● WHAT TO WORK ON
Please return the whole listing exactly.

........

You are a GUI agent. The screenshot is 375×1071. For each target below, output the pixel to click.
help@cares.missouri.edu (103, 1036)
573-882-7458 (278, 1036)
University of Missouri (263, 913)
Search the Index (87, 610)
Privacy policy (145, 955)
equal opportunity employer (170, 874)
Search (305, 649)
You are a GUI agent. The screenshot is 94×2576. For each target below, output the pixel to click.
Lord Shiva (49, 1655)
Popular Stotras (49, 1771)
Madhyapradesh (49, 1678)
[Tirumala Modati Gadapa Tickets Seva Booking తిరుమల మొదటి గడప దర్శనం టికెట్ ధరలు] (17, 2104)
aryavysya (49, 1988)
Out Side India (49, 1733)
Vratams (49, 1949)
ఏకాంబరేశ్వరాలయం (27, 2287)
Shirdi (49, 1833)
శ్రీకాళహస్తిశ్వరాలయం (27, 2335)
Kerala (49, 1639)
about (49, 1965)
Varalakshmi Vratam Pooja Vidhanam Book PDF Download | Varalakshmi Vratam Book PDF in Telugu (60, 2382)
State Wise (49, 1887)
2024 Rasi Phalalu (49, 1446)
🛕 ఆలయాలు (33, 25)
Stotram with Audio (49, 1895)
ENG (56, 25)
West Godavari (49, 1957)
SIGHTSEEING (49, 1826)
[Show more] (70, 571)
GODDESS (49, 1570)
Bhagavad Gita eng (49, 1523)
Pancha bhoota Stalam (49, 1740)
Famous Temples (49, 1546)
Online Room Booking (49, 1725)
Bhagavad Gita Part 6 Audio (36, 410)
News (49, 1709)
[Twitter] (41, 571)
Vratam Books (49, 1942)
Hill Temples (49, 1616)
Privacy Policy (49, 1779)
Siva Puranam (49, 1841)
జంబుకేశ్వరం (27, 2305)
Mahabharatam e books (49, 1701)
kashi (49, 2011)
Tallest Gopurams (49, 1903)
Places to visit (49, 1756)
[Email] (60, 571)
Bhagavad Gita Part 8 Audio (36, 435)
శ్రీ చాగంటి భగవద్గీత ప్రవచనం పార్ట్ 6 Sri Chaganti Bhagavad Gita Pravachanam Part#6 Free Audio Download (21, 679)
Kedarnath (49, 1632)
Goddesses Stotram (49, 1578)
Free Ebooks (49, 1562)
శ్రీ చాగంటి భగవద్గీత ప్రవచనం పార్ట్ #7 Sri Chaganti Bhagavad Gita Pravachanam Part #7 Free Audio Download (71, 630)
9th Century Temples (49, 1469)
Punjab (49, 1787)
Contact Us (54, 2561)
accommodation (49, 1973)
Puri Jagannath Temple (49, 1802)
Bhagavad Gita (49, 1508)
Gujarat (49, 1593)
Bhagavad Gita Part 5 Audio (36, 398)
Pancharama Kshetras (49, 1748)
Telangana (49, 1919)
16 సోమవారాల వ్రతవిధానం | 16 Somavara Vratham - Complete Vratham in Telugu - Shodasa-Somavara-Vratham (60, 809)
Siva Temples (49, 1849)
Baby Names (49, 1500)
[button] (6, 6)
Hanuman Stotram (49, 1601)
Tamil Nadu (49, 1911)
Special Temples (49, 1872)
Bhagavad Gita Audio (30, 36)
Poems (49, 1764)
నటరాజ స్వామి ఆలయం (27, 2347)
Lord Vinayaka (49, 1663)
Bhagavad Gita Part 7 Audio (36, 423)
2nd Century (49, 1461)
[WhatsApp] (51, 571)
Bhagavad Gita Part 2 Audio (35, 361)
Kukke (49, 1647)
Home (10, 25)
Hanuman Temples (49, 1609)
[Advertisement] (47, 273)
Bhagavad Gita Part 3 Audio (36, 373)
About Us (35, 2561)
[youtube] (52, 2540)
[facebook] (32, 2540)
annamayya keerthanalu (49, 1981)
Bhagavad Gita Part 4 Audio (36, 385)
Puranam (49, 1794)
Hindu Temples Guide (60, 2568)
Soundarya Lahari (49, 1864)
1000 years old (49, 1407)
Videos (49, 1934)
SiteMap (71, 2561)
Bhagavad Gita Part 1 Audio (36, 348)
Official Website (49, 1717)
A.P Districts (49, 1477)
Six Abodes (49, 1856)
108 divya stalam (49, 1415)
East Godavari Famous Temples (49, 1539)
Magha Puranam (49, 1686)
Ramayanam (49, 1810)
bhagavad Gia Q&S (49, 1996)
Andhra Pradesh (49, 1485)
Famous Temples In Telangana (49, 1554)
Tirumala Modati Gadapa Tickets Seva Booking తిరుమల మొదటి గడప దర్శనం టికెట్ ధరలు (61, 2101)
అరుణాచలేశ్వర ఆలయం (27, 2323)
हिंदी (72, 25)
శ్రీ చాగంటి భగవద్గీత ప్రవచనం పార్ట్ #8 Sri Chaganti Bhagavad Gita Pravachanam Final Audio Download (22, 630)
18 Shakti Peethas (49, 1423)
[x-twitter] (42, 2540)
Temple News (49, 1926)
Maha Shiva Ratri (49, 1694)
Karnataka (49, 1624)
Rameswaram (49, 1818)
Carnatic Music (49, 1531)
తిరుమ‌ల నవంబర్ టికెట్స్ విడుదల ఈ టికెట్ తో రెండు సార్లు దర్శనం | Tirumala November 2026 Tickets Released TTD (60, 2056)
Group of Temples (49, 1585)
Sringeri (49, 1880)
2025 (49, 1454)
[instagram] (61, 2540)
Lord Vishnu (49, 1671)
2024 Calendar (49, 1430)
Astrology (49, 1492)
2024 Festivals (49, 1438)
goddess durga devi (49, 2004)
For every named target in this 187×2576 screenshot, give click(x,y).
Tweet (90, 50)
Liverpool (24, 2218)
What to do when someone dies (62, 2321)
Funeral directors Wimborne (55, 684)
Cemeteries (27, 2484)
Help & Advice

........

● OUTPUT
You are a GUI agent. The screenshot is 375×1071. For each target below, output the pixel to click.
help@cares.missouri.edu (103, 1036)
573-882-7458 (278, 1036)
University of Missouri (263, 913)
Search the Index (87, 610)
Privacy policy (145, 955)
equal opportunity employer (170, 874)
Search (305, 649)
You are a GUI agent. The screenshot is 94×2576. For each target below, output the pixel to click.
Lord Shiva (49, 1655)
Popular Stotras (49, 1771)
Madhyapradesh (49, 1678)
[Tirumala Modati Gadapa Tickets Seva Booking తిరుమల మొదటి గడప దర్శనం టికెట్ ధరలు] (17, 2104)
aryavysya (49, 1988)
Out Side India (49, 1733)
Vratams (49, 1949)
ఏకాంబరేశ్వరాలయం (27, 2287)
Shirdi (49, 1833)
శ్రీకాళహస్తిశ్వరాలయం (27, 2335)
Kerala (49, 1639)
about (49, 1965)
Varalakshmi Vratam Pooja Vidhanam Book PDF Download | Varalakshmi Vratam Book PDF in Telugu (60, 2382)
State Wise (49, 1887)
2024 Rasi Phalalu (49, 1446)
🛕 ఆలయాలు (33, 25)
Stotram with Audio (49, 1895)
ENG (56, 25)
West Godavari (49, 1957)
SIGHTSEEING (49, 1826)
[Show more] (70, 571)
GODDESS (49, 1570)
Bhagavad Gita eng (49, 1523)
Pancha bhoota Stalam (49, 1740)
Famous Temples (49, 1546)
Online Room Booking (49, 1725)
Bhagavad Gita Part 6 Audio (36, 410)
News (49, 1709)
[Twitter] (41, 571)
Vratam Books (49, 1942)
Hill Temples (49, 1616)
Privacy Policy (49, 1779)
Siva Puranam (49, 1841)
జంబుకేశ్వరం (27, 2305)
Mahabharatam e books (49, 1701)
kashi (49, 2011)
Tallest Gopurams (49, 1903)
Places to visit (49, 1756)
[Email] (60, 571)
Bhagavad Gita Part 8 Audio (36, 435)
శ్రీ చాగంటి భగవద్గీత ప్రవచనం పార్ట్ 6 Sri Chaganti Bhagavad Gita Pravachanam Part#6 Free Audio Download (21, 679)
Kedarnath (49, 1632)
Goddesses Stotram (49, 1578)
Free Ebooks (49, 1562)
శ్రీ చాగంటి భగవద్గీత ప్రవచనం పార్ట్ #7 Sri Chaganti Bhagavad Gita Pravachanam Part #7 Free Audio Download (71, 630)
9th Century Temples (49, 1469)
Punjab (49, 1787)
Contact Us (54, 2561)
accommodation (49, 1973)
Puri Jagannath Temple (49, 1802)
Bhagavad Gita (49, 1508)
Gujarat (49, 1593)
Bhagavad Gita Part 5 Audio (36, 398)
Pancharama Kshetras (49, 1748)
Telangana (49, 1919)
16 సోమవారాల వ్రతవిధానం | 16 Somavara Vratham - Complete Vratham in Telugu - Shodasa-Somavara-Vratham (60, 809)
Siva Temples (49, 1849)
Baby Names (49, 1500)
[button] (6, 6)
Hanuman Stotram (49, 1601)
Tamil Nadu (49, 1911)
Special Temples (49, 1872)
Bhagavad Gita Audio (30, 36)
Poems (49, 1764)
నటరాజ స్వామి ఆలయం (27, 2347)
Lord Vinayaka (49, 1663)
Bhagavad Gita Part 7 Audio (36, 423)
2nd Century (49, 1461)
[WhatsApp] (51, 571)
Bhagavad Gita Part 2 Audio (35, 361)
Kukke (49, 1647)
Home (10, 25)
Hanuman Temples (49, 1609)
[Advertisement] (47, 273)
Bhagavad Gita Part 3 Audio (36, 373)
About Us (35, 2561)
[youtube] (52, 2540)
[facebook] (32, 2540)
annamayya keerthanalu (49, 1981)
Bhagavad Gita Part 4 Audio (36, 385)
Puranam (49, 1794)
Hindu Temples Guide (60, 2568)
Soundarya Lahari (49, 1864)
1000 years old (49, 1407)
Videos (49, 1934)
SiteMap (71, 2561)
Bhagavad Gita Part 1 Audio (36, 348)
Official Website (49, 1717)
A.P Districts (49, 1477)
Six Abodes (49, 1856)
108 divya stalam (49, 1415)
East Godavari Famous Temples (49, 1539)
Magha Puranam (49, 1686)
Ramayanam (49, 1810)
bhagavad Gia Q&S (49, 1996)
Andhra Pradesh (49, 1485)
Famous Temples In Telangana (49, 1554)
Tirumala Modati Gadapa Tickets Seva Booking తిరుమల మొదటి గడప దర్శనం టికెట్ ధరలు (61, 2101)
అరుణాచలేశ్వర ఆలయం (27, 2323)
हिंदी (72, 25)
శ్రీ చాగంటి భగవద్గీత ప్రవచనం పార్ట్ #8 Sri Chaganti Bhagavad Gita Pravachanam Final Audio Download (22, 630)
18 Shakti Peethas (49, 1423)
[x-twitter] (42, 2540)
Temple News (49, 1926)
Maha Shiva Ratri (49, 1694)
Karnataka (49, 1624)
Rameswaram (49, 1818)
Carnatic Music (49, 1531)
తిరుమ‌ల నవంబర్ టికెట్స్ విడుదల ఈ టికెట్ తో రెండు సార్లు దర్శనం | Tirumala November 2026 Tickets Released TTD (60, 2056)
Group of Temples (49, 1585)
Sringeri (49, 1880)
2025 (49, 1454)
[instagram] (61, 2540)
Lord Vishnu (49, 1671)
2024 Calendar (49, 1430)
Astrology (49, 1492)
2024 Festivals (49, 1438)
goddess durga devi (49, 2004)
For every named target in this 187×2576 screenshot, give click(x,y).
Tweet (90, 50)
Liverpool (24, 2218)
What to do when someone dies (62, 2321)
Funeral directors Wimborne (55, 684)
Cemeteries (27, 2484)
Help & Advice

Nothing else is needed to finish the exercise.